→ OBIETTIVO DEL COMPITO: Riscrivi per intero le righe che vanno da quella contenente "The height and width of the screenshot is (405, 552)." a quella contenente "I will 212,502.", entrambe comprese. Moltiplica ogni coordinata per 1,1 e arrotondala all'intero, con le metà per eccesso.
========================================================================
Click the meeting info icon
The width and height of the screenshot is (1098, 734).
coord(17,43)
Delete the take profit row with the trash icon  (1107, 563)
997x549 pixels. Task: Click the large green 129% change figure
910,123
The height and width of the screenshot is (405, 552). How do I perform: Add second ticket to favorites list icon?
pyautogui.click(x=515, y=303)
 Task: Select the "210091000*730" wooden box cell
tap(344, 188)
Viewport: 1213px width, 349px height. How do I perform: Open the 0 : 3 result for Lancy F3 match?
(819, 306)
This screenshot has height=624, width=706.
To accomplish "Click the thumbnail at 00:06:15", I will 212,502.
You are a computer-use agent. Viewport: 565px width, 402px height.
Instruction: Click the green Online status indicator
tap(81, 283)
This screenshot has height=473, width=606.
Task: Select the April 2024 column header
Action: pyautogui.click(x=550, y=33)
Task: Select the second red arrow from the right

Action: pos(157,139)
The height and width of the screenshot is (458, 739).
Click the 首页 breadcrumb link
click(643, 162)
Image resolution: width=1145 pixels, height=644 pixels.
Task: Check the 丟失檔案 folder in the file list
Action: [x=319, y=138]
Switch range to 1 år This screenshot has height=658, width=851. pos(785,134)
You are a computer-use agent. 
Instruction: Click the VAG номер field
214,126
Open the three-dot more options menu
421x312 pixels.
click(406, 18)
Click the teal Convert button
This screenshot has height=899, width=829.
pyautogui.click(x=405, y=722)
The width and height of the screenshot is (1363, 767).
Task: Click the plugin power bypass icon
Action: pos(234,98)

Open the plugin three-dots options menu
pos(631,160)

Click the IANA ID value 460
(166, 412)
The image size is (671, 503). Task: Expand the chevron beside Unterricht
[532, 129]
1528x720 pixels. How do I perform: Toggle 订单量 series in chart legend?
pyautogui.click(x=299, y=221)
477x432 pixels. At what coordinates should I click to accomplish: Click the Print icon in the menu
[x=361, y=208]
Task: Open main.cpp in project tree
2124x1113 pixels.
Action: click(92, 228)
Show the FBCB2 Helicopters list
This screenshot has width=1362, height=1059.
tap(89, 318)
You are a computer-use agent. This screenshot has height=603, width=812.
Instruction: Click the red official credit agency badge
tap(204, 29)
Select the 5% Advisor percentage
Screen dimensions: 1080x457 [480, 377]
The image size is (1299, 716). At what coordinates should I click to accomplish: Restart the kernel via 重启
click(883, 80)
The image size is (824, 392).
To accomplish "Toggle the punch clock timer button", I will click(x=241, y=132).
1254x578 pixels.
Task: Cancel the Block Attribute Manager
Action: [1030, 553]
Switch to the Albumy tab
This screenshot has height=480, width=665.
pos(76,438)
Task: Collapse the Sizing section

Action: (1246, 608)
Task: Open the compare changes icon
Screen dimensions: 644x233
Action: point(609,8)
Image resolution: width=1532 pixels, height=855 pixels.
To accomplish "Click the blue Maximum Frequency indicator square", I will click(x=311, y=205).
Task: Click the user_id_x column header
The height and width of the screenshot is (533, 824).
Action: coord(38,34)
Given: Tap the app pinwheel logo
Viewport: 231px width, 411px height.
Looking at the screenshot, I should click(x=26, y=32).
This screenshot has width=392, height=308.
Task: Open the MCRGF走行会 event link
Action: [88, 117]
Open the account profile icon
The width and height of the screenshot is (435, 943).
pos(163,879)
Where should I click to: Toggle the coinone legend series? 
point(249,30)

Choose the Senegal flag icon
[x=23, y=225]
========================================================================
→ ESITO ESERCIZIO:
The height and width of the screenshot is (405, 552). How do I perform: Add second ticket to favorites list icon?
pyautogui.click(x=567, y=333)
 Task: Select the "210091000*730" wooden box cell
tap(378, 207)
Viewport: 1213px width, 349px height. How do I perform: Open the 0 : 3 result for Lancy F3 match?
(901, 337)
This screenshot has height=624, width=706.
To accomplish "Click the thumbnail at 00:06:15", I will 233,552.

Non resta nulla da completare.